**YOUR ASSIGNMENT:**
Copy the data below exactly, omitting any picture it contains.
[Opening DATASET ENTRIES section]
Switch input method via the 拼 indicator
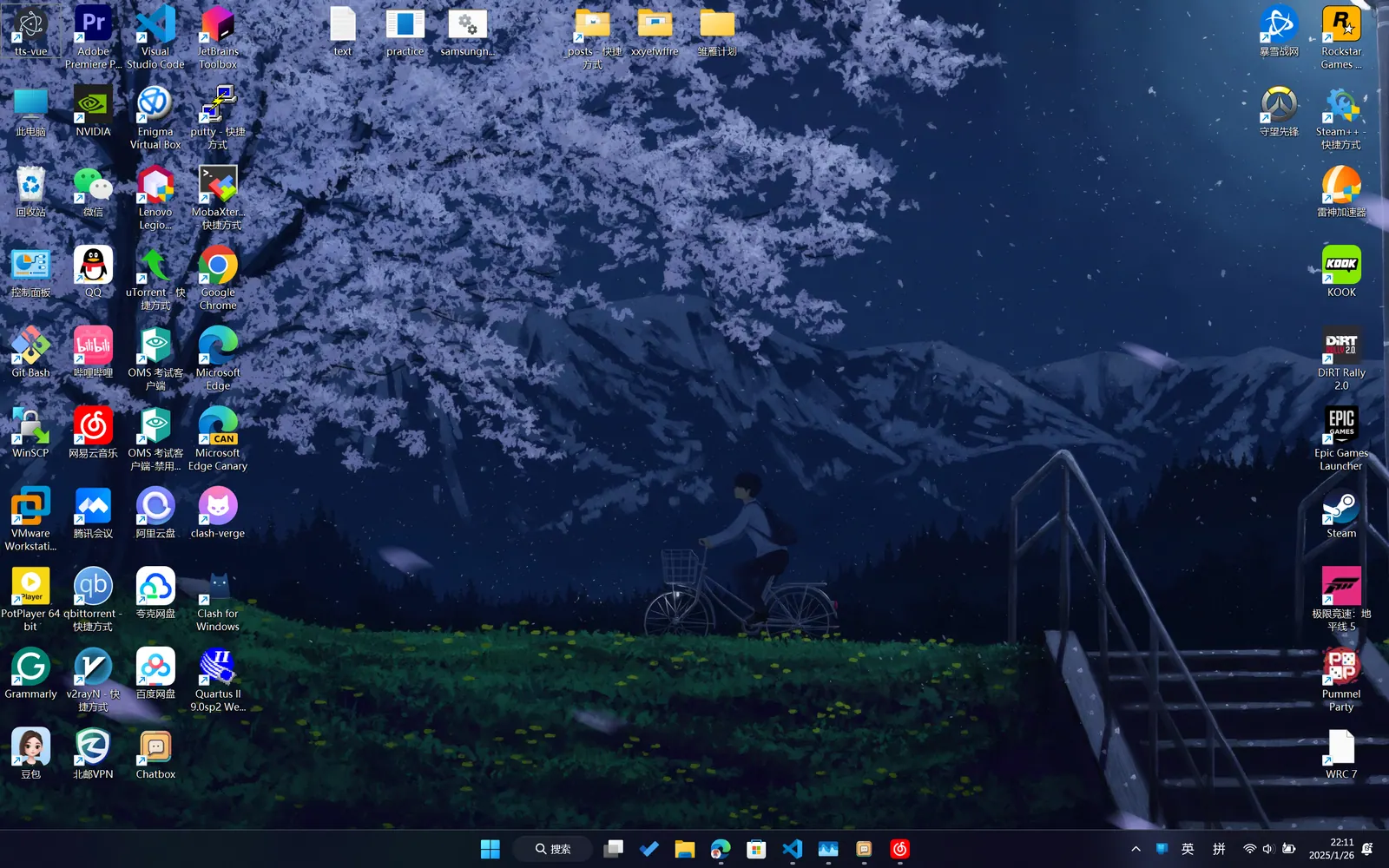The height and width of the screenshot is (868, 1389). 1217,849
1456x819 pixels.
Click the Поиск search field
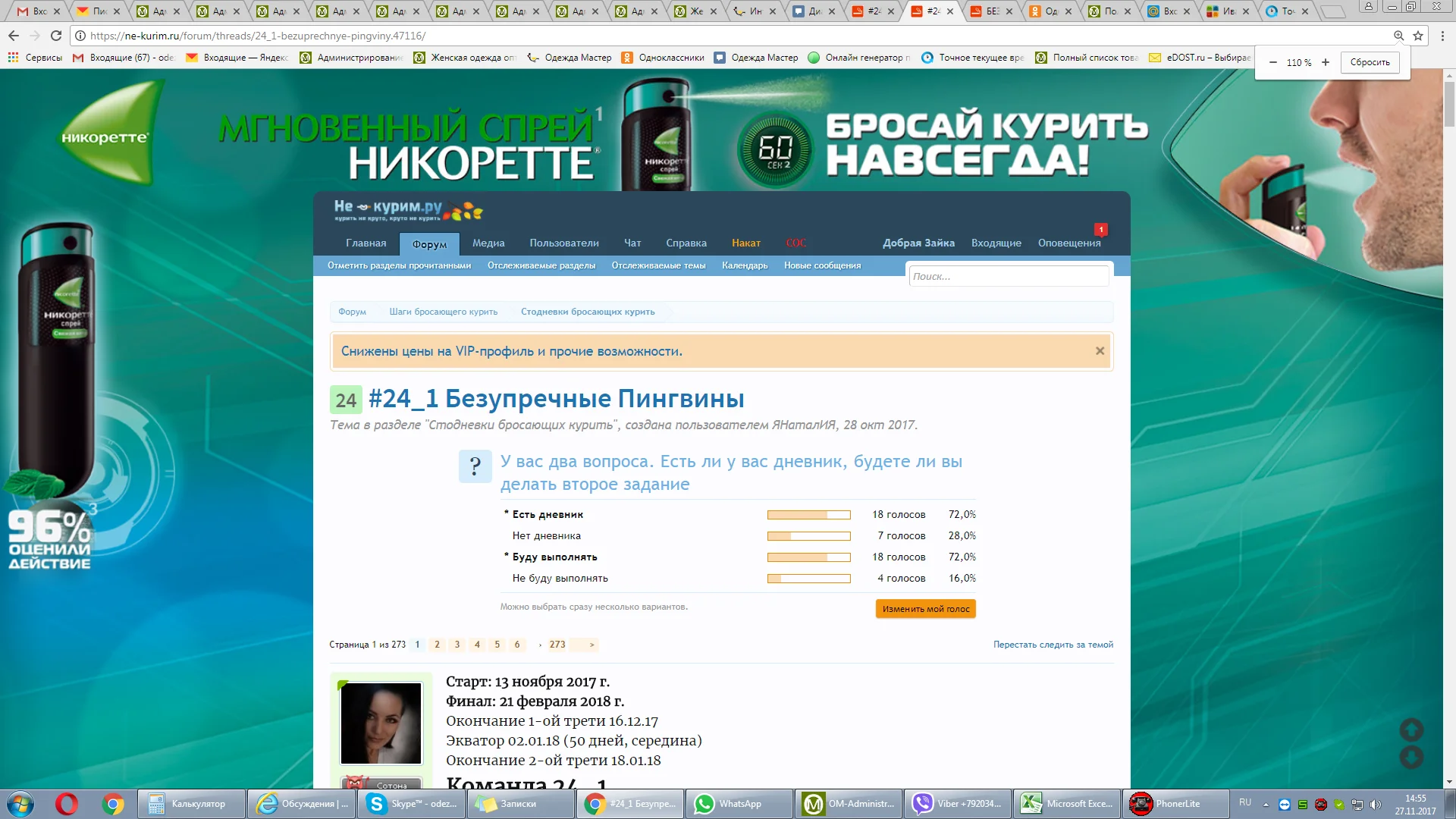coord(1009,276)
[Closing DATASET ENTRIES section]
**EXPECTED ANSWER:**
Switch input method via the 拼 indicator
The height and width of the screenshot is (868, 1389). 1217,849
1456x819 pixels.
Click the Поиск search field
coord(1009,276)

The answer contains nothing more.